→ **The problem**: Leaving out every line that comes before the one containing "Task: Select the pencil draw mask tool", output the rest of the records exactly, the final line included.

--- Stored data Enclosed Below ---

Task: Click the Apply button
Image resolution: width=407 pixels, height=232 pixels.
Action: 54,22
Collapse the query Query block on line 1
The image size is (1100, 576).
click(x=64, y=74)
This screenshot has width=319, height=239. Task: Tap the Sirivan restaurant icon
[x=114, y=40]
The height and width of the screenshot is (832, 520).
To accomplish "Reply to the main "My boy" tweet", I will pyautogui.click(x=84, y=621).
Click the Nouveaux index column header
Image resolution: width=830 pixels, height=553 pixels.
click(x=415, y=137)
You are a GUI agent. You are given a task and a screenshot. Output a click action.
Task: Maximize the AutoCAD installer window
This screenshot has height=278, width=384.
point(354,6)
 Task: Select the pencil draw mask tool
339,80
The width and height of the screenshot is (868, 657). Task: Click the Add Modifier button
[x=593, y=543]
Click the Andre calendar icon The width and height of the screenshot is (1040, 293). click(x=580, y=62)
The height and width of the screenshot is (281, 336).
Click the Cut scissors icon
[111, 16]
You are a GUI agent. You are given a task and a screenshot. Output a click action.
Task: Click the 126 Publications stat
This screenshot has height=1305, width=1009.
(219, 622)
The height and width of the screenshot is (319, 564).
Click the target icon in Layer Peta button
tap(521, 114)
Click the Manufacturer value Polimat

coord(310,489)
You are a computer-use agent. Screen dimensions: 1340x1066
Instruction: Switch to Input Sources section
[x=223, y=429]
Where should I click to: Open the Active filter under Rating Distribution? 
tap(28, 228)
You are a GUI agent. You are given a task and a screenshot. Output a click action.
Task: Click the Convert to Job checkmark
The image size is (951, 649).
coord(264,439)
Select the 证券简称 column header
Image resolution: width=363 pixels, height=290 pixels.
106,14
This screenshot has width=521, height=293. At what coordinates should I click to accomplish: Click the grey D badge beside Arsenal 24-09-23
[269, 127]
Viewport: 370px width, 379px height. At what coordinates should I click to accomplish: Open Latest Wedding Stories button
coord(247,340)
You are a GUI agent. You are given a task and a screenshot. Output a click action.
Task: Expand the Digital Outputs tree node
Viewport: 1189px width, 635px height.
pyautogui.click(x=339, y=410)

--- End of Enclosed Stored data ---

→ **Task response**:
 Task: Select the pencil draw mask tool
339,80
The width and height of the screenshot is (868, 657). Task: Click the Add Modifier button
[x=593, y=543]
Click the Andre calendar icon The width and height of the screenshot is (1040, 293). click(x=580, y=62)
The height and width of the screenshot is (281, 336).
Click the Cut scissors icon
[111, 16]
You are a GUI agent. You are given a task and a screenshot. Output a click action.
Task: Click the 126 Publications stat
This screenshot has height=1305, width=1009.
(219, 622)
The height and width of the screenshot is (319, 564).
Click the target icon in Layer Peta button
tap(521, 114)
Click the Manufacturer value Polimat

coord(310,489)
You are a computer-use agent. Screen dimensions: 1340x1066
Instruction: Switch to Input Sources section
[x=223, y=429]
Where should I click to: Open the Active filter under Rating Distribution? 
tap(28, 228)
You are a GUI agent. You are given a task and a screenshot. Output a click action.
Task: Click the Convert to Job checkmark
The image size is (951, 649).
coord(264,439)
Select the 证券简称 column header
Image resolution: width=363 pixels, height=290 pixels.
106,14
This screenshot has width=521, height=293. At what coordinates should I click to accomplish: Click the grey D badge beside Arsenal 24-09-23
[269, 127]
Viewport: 370px width, 379px height. At what coordinates should I click to accomplish: Open Latest Wedding Stories button
coord(247,340)
You are a GUI agent. You are given a task and a screenshot. Output a click action.
Task: Expand the Digital Outputs tree node
Viewport: 1189px width, 635px height.
pyautogui.click(x=339, y=410)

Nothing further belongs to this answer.